A minha pelo menos, é.
E eu adoro.
Tipo aquele lance do rio do filósofo famoso lá, sabe?

Você não se molha duas vezes no mesmo rio… ou a água é outra ou você é outro.

E é justamente sobre essas mudanças, a nova água da vida que te molha, você querendo ficar molhado ou não, sobre o que meus olhos vêem de novo nas coisas velhas ou de velho nas coisas novas que vou falar aqui.

Vamos passear por palavras, músicas, filmes, livros, empresas e suas pessoas, expectativas, realidades, sonhos, primeiros beijos, velhas conclusões, novas descobertas, decepções e principalmente pelo que temos para aprender com tudo isso. 

Uma espécie de:
“O que eu faço com isso agora?!”
Mas não da piada, da vida!

Aqui, vou fazendo minhas conclusões temporárias sobre a vida. 

Vou por aí, como costumo fazer, procurando aprender e avançar com cada coisa que acontece. Vai que, cai alguma ficha aí e nesse caso você pode aprender com algum erro meu e dessa forma, não precisa errar o mesmo que eu para aprender. E no caso dos acertos, pode ficar com vontade de experimentar. 

E se eu mudar de opinião?
Simples, faço um novo post.

Acho que esse é o maior aprendizado até aqui:
Saber que o que penso agora é um tipo de mala que arrumei até aqui nessa viagem de viver.
Nada me impede de abrir a mala, doar umas coisas que não me servem mais, jogar outras que percebo que estragaram no lixo e colocar coisas novas no lugar.
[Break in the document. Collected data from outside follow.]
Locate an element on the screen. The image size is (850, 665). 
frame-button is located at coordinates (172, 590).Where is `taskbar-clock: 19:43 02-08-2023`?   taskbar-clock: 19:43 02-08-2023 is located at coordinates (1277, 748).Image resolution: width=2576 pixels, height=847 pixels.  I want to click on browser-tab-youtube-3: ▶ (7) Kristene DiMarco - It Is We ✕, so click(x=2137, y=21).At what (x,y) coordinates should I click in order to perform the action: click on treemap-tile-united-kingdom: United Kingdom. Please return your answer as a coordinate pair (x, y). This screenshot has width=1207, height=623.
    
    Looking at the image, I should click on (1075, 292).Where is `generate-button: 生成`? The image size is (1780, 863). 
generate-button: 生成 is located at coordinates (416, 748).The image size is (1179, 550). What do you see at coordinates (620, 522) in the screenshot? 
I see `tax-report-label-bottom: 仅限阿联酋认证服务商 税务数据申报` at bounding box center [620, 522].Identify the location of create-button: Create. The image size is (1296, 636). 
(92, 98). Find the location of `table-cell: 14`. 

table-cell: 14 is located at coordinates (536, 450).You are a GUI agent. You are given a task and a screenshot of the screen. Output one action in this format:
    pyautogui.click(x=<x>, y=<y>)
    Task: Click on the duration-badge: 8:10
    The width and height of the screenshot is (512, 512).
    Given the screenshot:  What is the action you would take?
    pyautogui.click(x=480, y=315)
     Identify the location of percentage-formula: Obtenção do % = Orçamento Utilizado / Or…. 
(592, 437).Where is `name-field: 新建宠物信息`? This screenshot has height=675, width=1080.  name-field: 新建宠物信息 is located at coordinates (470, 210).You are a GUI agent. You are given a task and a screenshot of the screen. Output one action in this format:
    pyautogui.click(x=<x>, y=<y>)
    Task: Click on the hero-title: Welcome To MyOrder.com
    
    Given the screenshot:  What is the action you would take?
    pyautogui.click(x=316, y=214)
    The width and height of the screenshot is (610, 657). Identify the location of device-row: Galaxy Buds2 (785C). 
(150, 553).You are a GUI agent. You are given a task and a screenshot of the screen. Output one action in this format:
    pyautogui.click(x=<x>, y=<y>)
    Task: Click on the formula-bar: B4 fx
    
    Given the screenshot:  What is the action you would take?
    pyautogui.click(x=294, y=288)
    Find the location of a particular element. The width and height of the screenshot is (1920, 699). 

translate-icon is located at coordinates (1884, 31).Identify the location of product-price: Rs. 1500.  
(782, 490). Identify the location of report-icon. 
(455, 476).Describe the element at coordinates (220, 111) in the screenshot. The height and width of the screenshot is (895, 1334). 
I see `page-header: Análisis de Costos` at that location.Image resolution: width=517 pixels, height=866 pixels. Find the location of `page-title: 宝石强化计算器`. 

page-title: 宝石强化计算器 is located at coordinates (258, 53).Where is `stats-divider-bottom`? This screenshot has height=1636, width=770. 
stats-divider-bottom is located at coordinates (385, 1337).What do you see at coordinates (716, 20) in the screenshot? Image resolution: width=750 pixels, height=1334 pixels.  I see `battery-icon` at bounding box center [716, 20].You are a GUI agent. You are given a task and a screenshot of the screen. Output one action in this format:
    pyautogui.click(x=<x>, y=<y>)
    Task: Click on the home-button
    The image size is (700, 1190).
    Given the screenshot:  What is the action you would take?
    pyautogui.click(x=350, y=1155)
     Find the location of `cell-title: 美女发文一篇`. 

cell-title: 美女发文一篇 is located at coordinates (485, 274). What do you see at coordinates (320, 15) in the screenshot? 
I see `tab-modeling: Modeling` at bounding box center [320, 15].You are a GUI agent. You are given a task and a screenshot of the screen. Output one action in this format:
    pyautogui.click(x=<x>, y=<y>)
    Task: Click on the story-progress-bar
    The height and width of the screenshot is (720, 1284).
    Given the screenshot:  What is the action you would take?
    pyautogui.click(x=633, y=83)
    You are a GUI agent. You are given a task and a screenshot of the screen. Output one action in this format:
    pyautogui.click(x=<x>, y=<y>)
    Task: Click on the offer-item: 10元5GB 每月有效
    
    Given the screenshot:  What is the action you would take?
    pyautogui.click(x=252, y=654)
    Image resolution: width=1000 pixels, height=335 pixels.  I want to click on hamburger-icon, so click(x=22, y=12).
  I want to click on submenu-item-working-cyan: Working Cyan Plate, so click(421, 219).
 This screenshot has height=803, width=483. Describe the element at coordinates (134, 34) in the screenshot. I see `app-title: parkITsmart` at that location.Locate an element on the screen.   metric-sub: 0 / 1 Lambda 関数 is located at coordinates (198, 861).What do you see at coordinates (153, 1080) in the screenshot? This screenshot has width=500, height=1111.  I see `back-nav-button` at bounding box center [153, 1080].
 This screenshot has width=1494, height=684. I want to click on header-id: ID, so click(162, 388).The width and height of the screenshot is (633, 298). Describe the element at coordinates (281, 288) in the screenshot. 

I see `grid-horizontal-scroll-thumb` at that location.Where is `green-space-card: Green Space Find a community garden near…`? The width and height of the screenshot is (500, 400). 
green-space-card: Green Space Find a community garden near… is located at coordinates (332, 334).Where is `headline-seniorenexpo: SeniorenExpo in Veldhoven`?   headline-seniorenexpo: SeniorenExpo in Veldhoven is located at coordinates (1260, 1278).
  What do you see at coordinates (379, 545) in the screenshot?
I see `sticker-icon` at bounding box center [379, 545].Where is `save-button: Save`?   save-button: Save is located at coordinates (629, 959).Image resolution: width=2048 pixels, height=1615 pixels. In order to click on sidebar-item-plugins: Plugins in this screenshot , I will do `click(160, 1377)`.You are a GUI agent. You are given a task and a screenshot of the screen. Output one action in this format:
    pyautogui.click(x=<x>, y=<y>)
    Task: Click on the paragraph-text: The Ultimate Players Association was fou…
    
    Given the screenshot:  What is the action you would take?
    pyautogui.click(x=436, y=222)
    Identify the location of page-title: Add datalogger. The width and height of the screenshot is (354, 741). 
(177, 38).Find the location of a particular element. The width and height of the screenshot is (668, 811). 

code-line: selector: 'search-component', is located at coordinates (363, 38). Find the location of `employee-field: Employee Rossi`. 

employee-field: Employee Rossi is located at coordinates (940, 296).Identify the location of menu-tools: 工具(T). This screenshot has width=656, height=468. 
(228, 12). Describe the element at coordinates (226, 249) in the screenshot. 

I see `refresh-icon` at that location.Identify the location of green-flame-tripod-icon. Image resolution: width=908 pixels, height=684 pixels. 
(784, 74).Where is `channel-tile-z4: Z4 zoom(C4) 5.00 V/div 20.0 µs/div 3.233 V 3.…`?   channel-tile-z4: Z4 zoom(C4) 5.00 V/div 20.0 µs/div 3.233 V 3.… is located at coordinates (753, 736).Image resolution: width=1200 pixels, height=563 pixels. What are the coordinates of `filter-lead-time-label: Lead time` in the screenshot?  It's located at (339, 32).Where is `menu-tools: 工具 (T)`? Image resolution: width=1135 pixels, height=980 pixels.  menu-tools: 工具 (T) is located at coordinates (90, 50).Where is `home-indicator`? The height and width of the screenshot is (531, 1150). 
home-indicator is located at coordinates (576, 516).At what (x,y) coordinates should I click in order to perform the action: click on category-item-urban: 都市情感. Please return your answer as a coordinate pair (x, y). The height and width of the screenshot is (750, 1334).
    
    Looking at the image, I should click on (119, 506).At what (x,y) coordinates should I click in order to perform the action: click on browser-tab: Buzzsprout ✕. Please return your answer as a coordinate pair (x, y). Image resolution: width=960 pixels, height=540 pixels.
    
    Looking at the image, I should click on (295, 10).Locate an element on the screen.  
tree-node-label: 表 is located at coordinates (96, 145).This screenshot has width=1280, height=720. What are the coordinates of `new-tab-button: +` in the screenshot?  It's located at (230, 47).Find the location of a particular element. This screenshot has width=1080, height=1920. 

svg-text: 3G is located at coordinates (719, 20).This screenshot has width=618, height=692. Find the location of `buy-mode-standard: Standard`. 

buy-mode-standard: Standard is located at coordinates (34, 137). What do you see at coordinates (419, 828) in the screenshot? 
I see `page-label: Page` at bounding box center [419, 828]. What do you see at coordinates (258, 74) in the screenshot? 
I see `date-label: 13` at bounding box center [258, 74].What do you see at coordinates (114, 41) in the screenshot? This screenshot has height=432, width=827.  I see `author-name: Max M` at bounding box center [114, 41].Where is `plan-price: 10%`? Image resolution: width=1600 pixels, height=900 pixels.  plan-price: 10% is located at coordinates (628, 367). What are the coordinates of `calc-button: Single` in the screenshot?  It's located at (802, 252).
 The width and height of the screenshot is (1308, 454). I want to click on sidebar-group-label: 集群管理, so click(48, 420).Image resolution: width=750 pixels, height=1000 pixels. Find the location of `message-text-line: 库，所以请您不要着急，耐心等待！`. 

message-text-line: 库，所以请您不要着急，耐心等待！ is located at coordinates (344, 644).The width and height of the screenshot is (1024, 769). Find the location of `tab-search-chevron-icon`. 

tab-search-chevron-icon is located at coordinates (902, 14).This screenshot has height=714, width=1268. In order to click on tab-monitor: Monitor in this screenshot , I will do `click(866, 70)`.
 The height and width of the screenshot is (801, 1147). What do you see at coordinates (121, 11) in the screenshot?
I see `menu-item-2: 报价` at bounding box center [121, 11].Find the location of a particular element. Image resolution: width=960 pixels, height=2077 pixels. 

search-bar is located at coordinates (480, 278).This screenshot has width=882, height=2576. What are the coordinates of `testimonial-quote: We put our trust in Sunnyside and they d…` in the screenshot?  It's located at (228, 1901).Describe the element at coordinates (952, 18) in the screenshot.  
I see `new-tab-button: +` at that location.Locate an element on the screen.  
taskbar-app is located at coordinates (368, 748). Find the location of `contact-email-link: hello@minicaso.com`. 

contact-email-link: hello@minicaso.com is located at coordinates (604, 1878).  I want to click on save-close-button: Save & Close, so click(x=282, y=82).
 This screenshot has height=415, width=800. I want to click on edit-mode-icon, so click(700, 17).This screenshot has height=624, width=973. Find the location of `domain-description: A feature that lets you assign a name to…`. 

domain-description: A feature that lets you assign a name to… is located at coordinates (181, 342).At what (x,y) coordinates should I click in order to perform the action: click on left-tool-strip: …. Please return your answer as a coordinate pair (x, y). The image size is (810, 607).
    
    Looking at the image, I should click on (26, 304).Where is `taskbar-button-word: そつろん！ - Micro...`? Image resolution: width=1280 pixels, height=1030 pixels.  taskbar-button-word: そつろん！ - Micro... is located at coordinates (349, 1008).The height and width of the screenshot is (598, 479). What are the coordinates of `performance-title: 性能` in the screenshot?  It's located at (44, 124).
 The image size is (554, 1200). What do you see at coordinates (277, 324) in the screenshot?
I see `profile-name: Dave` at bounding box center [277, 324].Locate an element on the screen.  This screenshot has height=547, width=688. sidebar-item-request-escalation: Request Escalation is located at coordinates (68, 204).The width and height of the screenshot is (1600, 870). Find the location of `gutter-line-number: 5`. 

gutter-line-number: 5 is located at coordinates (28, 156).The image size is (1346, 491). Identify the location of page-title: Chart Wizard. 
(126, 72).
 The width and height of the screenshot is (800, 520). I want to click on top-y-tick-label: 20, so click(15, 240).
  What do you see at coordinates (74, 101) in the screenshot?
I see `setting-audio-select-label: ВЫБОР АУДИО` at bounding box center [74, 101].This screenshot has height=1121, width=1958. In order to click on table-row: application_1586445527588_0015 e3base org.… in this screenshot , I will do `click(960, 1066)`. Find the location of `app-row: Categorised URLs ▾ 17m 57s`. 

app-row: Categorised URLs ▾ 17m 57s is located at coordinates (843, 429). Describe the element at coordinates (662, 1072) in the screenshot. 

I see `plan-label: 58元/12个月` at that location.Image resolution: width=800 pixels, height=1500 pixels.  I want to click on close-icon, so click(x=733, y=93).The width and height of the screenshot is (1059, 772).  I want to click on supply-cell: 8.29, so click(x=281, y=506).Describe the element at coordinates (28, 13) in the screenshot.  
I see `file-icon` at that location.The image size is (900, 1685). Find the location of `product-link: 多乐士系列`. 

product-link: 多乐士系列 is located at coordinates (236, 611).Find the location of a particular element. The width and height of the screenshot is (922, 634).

Sim, essa mala é todinha composta por ítens perecíveis.
Que bom.
Nós somos perecíveis, porque nossos pensamentos ou sentimentos não deveriam ser tratados assim também?

Já que no rio da vida, muitas vezes a água é a mesma, que nós sejamos outros.
Melhores.

Seja bem-vindo ao Tarja Branca!
Lugar de reconectar ao que verdadeiramente importa, de refletir sobre coisas simples e fazer delas importantes, ressurgir das cinzas, vez ou outra, mas principalmente de reconhecer que a vida tem um lado maravilhoso (que precisamos estar com olhos bem abertos para vê-lo) e um outro que nem sempre é fofo com a gente (e que ainda assim dá pra fazer algo de bom e de útil aí dentro com tudo que nos acontece!)

Tarja Branca, a vida sem receita.
Sem certo, sem errado e sem fórmula mágica ou X passos para coisa nenhuma.
Porque o remédio é ser feliz e pra isso é preciso usar tudo que acontece com a gente para crescer!
Com um passo (o seu próprio passo!) de cada vez.
Com a coragem que a vida pede de olhar para aquela pessoa que vemos quando olhamos no espelho com cuidado, honestidade e muita paciência.